- Conference: Southern Conference
- Record: 4–6 (2–2 SoCon)
- Head coach: Art Lewis (3rd season);
- Home stadium: Wilson Field

= 1948 Washington and Lee Generals football team =

American college football season

The 1948 Washington and Lee Generals football team was an American football team that represented Washington and Lee University during the 1948 college football season as a member of the Southern Conference. In their third year under head coach Art Lewis, the team compiled an overall record of 4–6, with a mark of 2–2 in conference play.

Washington and Lee was ranked at No. 125 in the final Litkenhous Difference by Score System ratings for 1948.

## Set problem 1
Copy each line of the entries below that contains the string "should".

## Material supplied
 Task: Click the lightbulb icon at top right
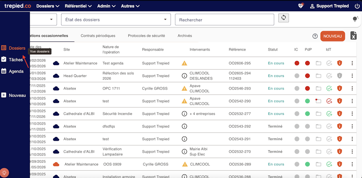pos(355,19)
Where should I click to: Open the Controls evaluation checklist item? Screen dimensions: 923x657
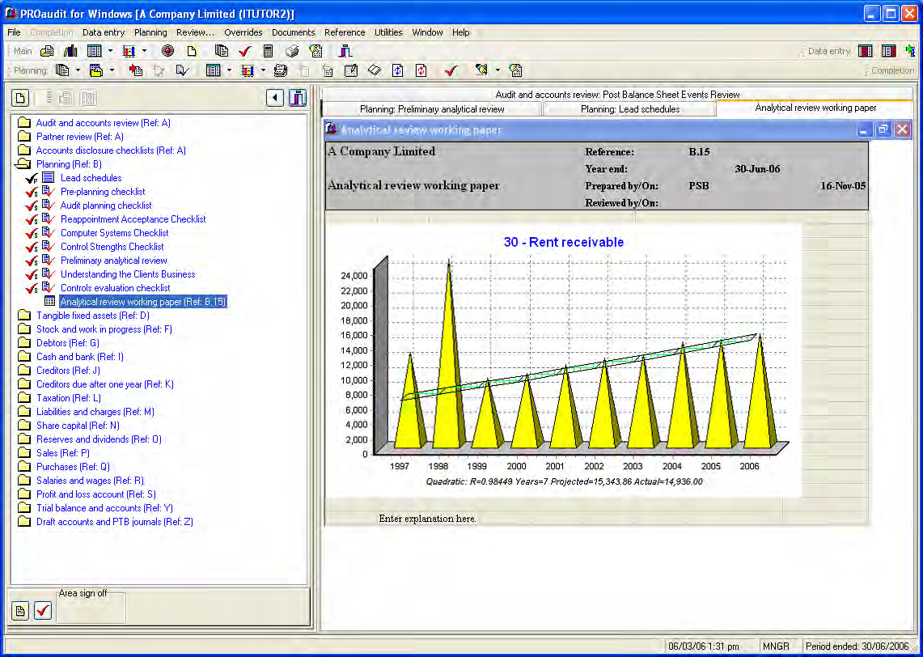pyautogui.click(x=116, y=288)
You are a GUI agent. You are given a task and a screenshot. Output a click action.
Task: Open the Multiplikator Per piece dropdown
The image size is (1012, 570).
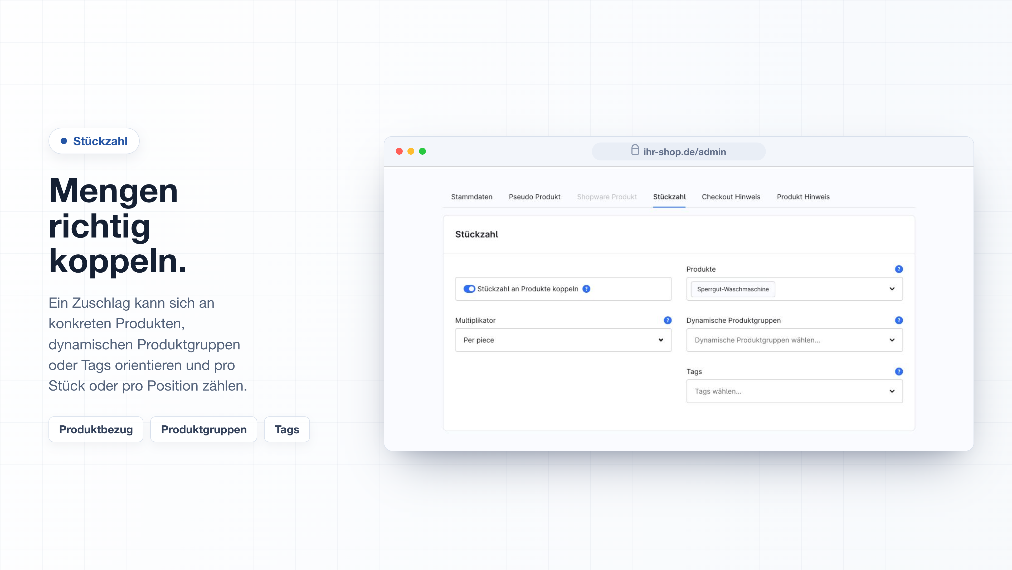[563, 340]
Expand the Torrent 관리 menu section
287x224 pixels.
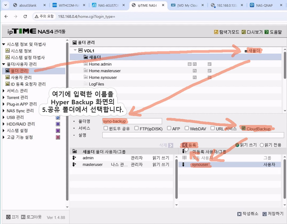pyautogui.click(x=4, y=97)
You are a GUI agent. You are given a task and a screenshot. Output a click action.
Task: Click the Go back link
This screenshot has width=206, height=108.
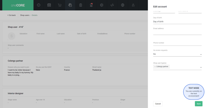tap(12, 15)
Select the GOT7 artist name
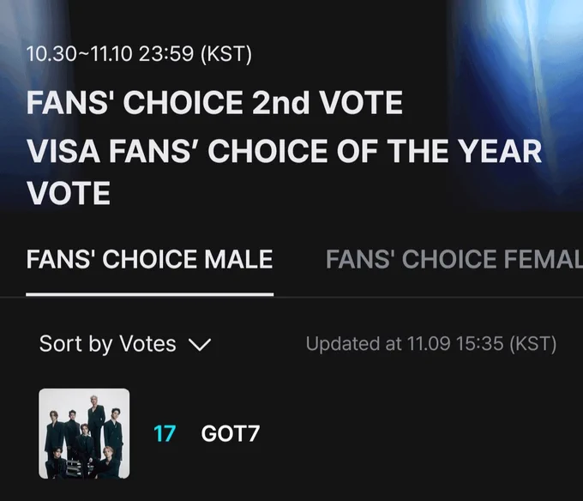583x501 pixels. click(x=230, y=433)
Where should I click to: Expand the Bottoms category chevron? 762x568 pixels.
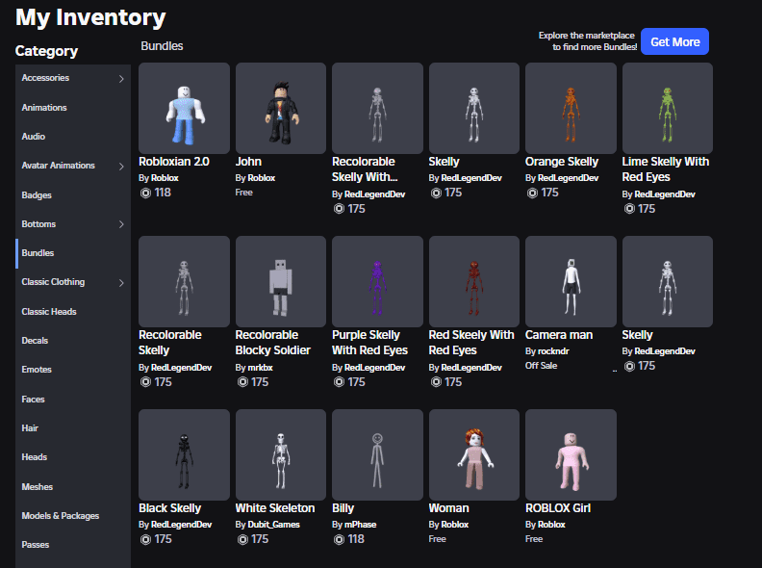pyautogui.click(x=121, y=224)
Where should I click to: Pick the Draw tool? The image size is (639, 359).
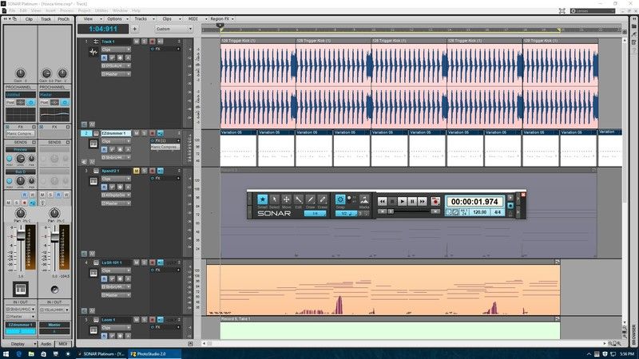point(311,200)
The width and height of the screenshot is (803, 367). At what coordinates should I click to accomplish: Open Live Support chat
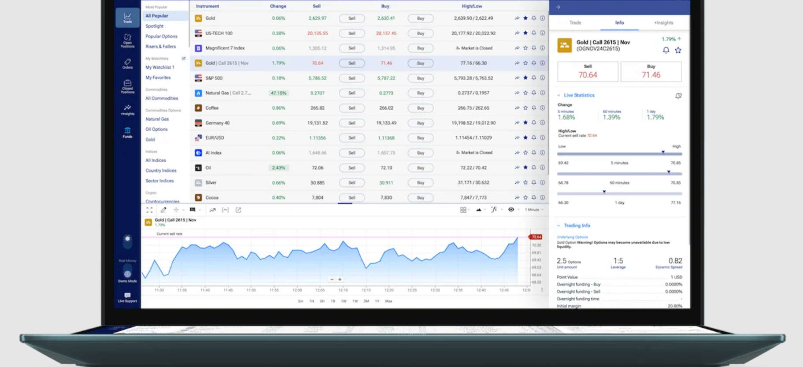(x=127, y=297)
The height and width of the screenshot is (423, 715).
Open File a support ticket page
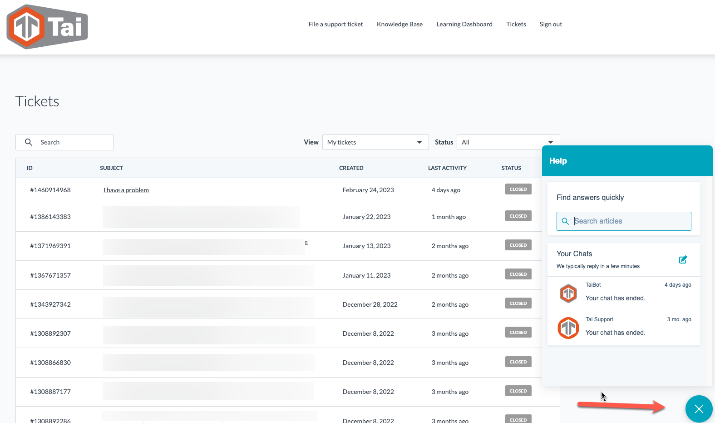coord(335,24)
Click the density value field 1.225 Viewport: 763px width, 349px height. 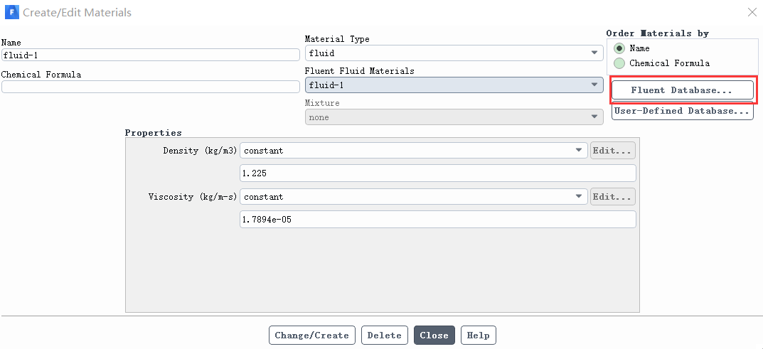click(x=438, y=173)
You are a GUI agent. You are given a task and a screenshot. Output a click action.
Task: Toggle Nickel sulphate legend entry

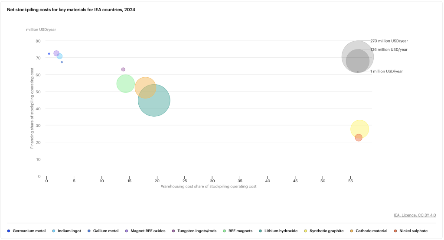412,231
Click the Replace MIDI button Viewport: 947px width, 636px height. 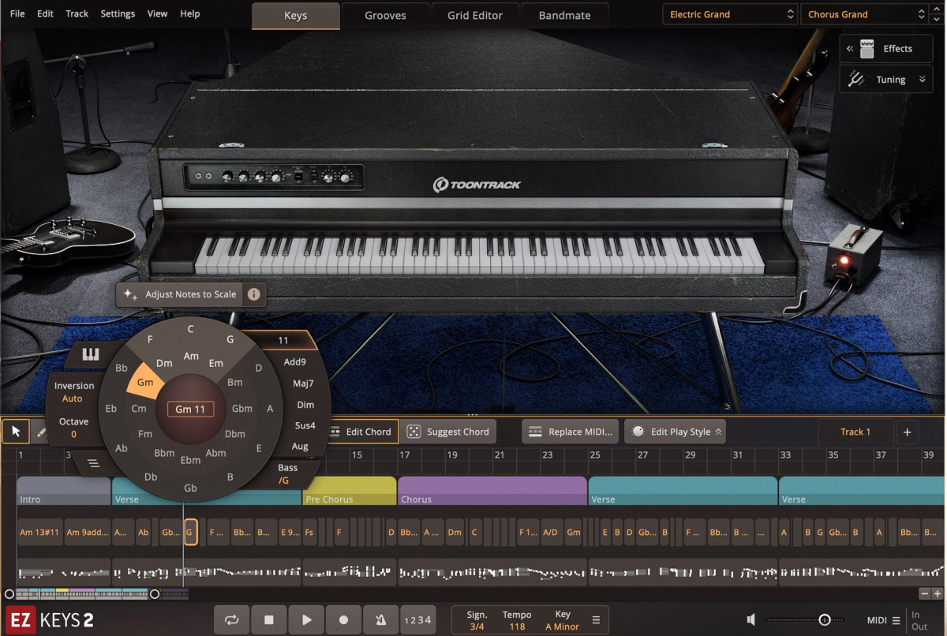[x=570, y=432]
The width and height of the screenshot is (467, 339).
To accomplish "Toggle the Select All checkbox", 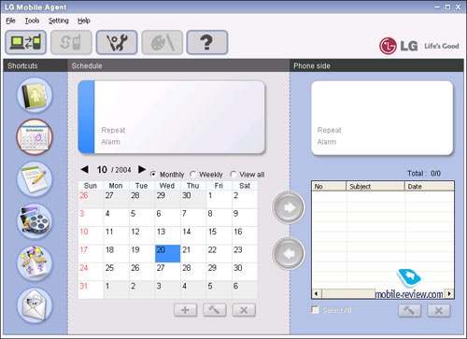I will [x=315, y=310].
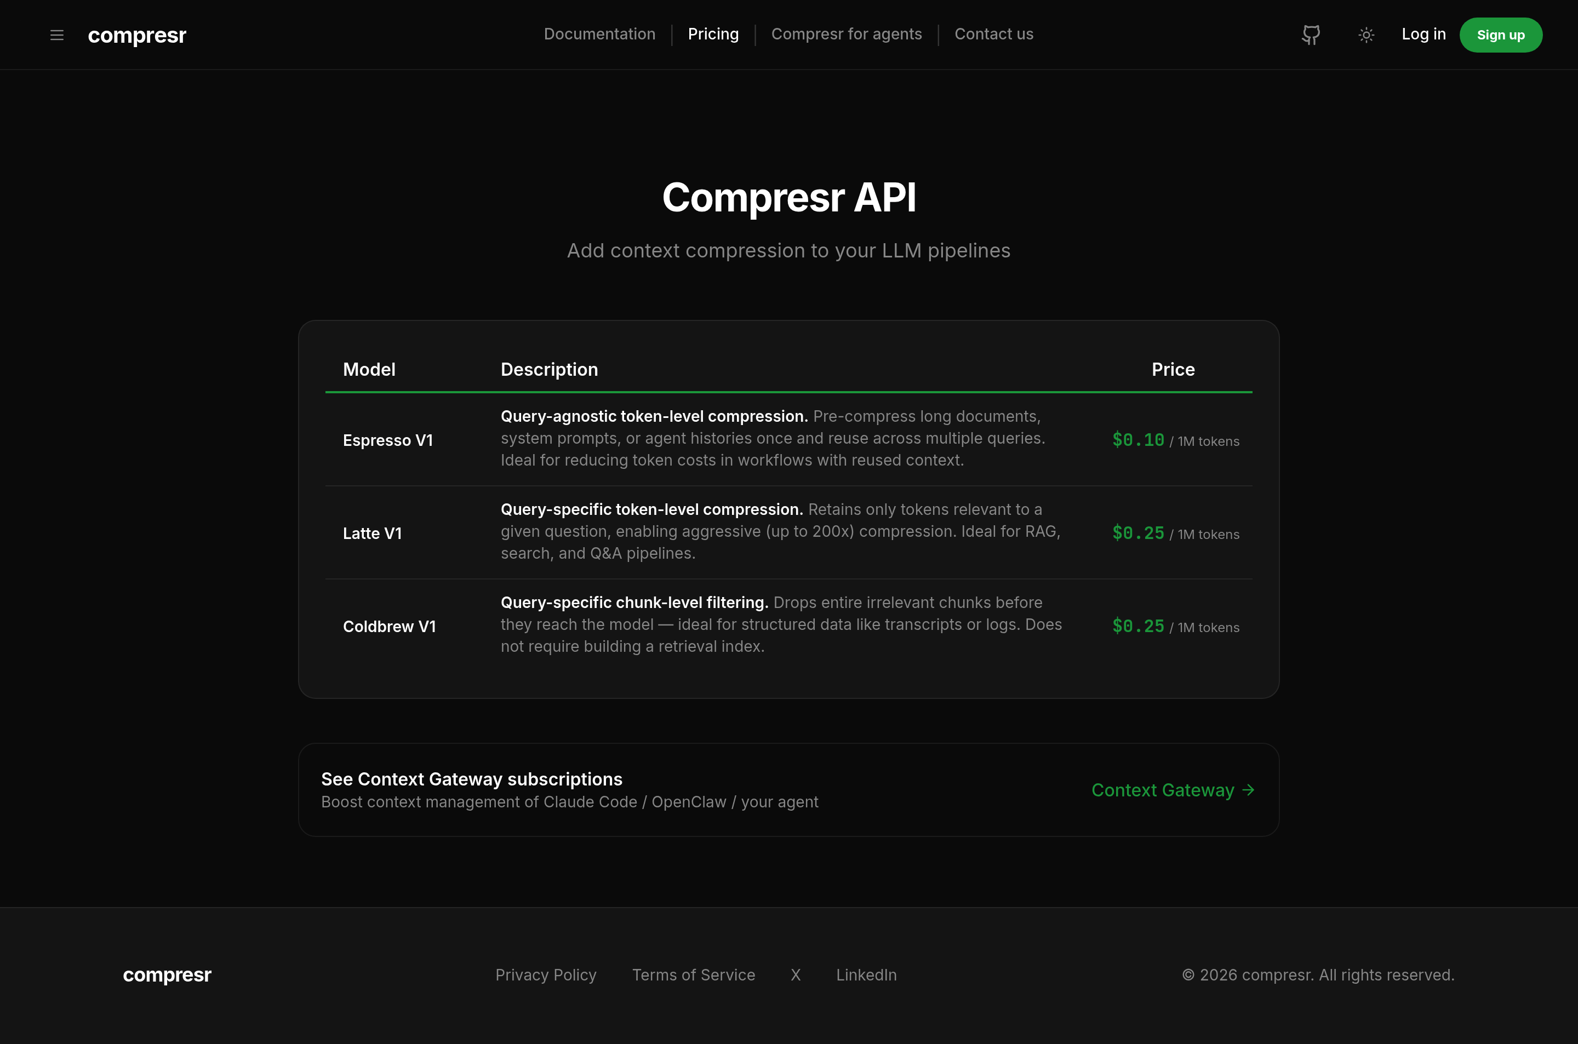
Task: Go to Documentation page
Action: coord(599,34)
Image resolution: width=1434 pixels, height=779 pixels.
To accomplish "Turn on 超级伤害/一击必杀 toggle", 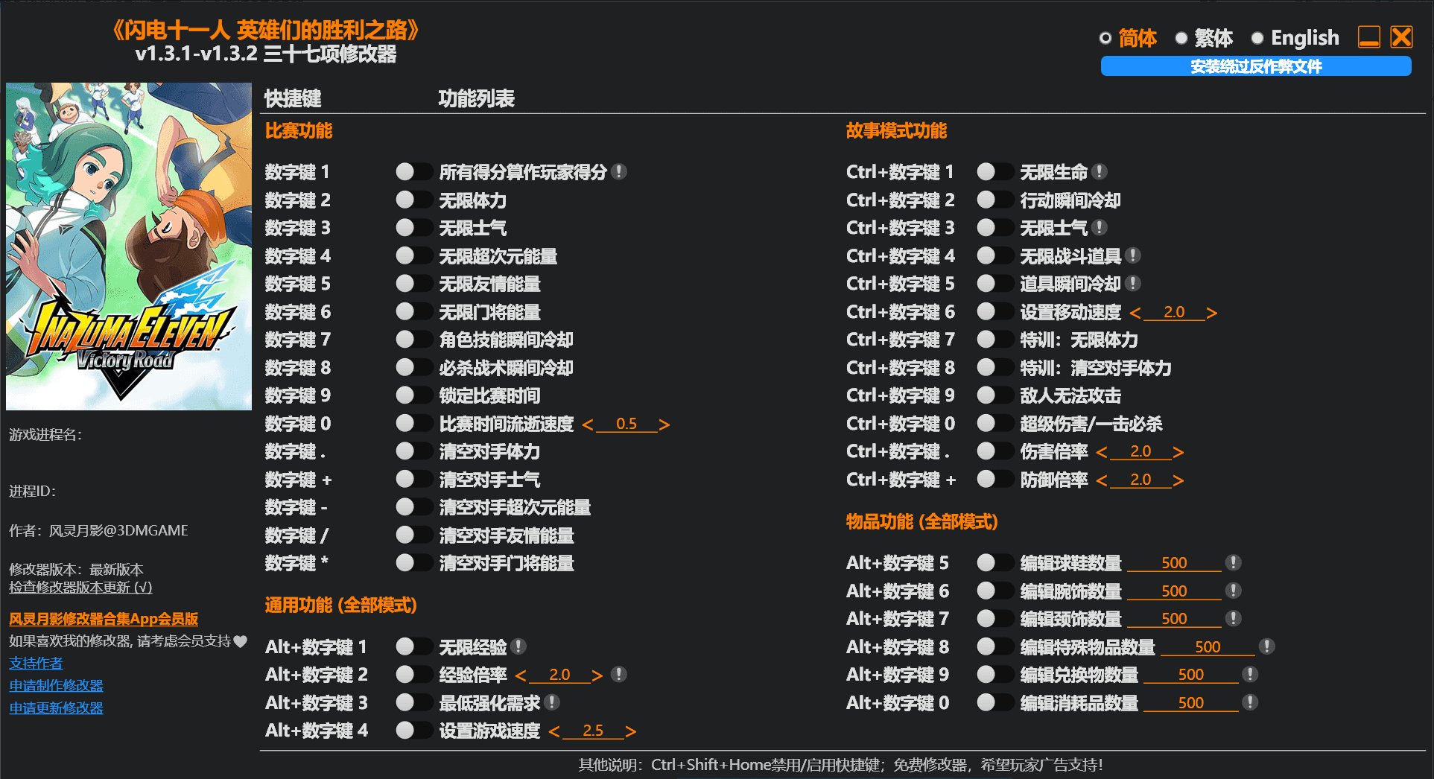I will tap(994, 424).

## Set problem 2
Answer these questions from the 1948 Washington and Lee football passage:
(a) What was the team's home stadium?
(b) Who was the head coach?
(c) Where was the team ranked in the final Litkenhous Difference by Score System ratings for 1948?

## Task result 1
Where should I click to: Open the Controls evaluation checklist item? Screen dimensions: 923x657
Where should I click to: Expand the Bottoms category chevron? 762x568 pixels.
Where should I click to: Pick the Draw tool? The image size is (639, 359).
The width and height of the screenshot is (803, 367). At what coordinates should I click to accomplish: Open Live Support chat

## Task result 2
(a) Wilson Field
(b) Art Lewis
(c) No. 125